The clinical translation of RPE cells requires a scalable expansion bioprocess for manufacturing of therapeutically qualified cells. Generally, after the first round of enrichment, each well of hESC-RPE yielded 3.10e6 cells, which can be expanded to three new wells, without diminishing the cellular differentiative status. Therefore, a full six-well plate of hESC-RPE cells at passage 0 can yield up to nine plates at the end of the third round of enrichment or 1.6 × 10e8 cells. According to experimental data from groups already using PSC-derived RPE cells in clinical protocols, this amount of cells would be sufficient to treat more than 1000 degenerated retinas. Based on the growing number of patients diagnosed annually, other methodologies are being proposed to even increase cell production at both lower cost and risk of contamination compared to the conventional monolayer.
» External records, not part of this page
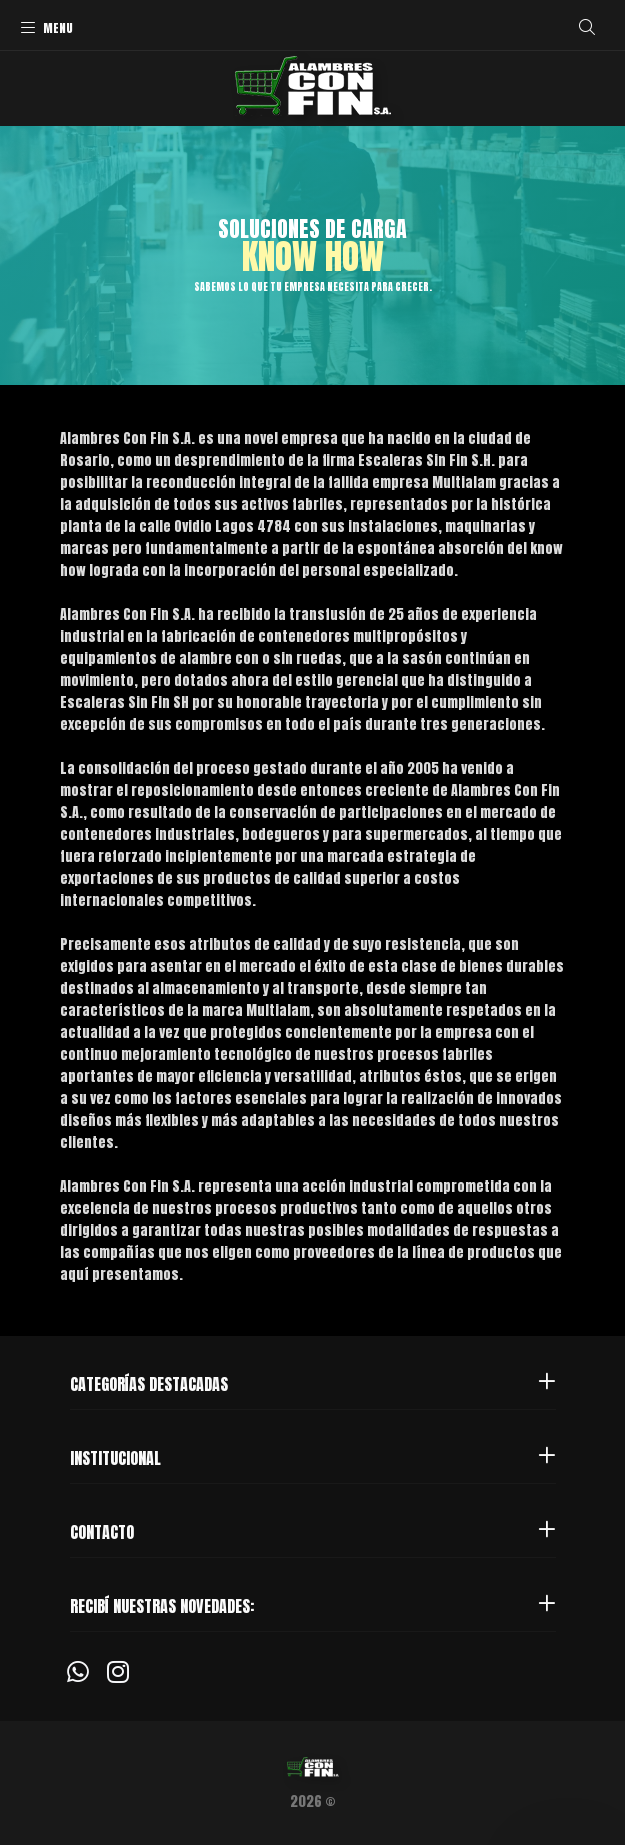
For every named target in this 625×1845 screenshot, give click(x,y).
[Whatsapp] (78, 1670)
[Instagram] (118, 1670)
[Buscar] (587, 27)
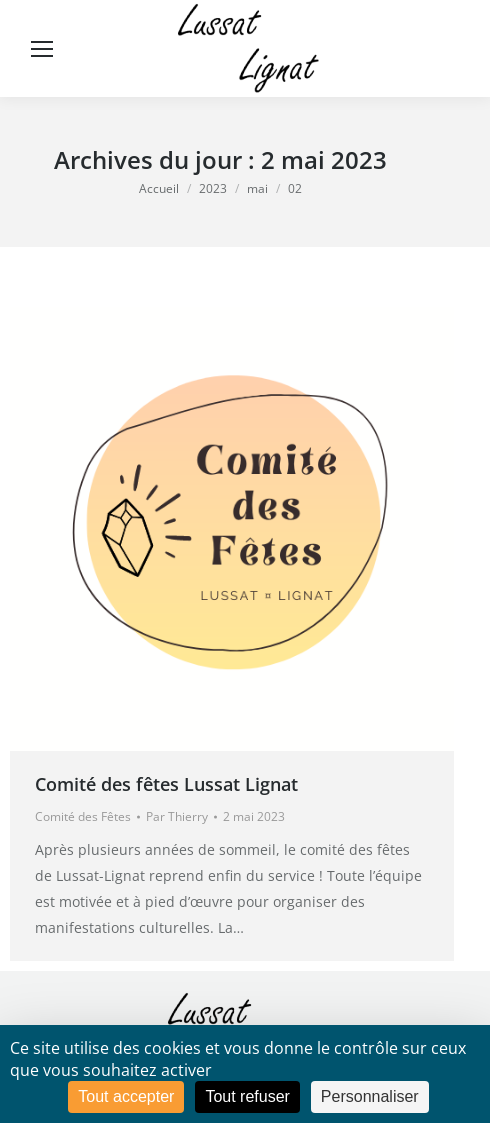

In conclusion, our results demonstrated the establishment of a serum-free, feasible, and secure protocol to derive functional RPE cells from human PSCs, with minimal manipulation. Although the costs of production remain high and only a few centers have the technical capacity and trained personnel needed to derive and expand these cells, the RPE implant derived from PSCs offers the greatest promise for treating a disease that still lacks an effective treatment.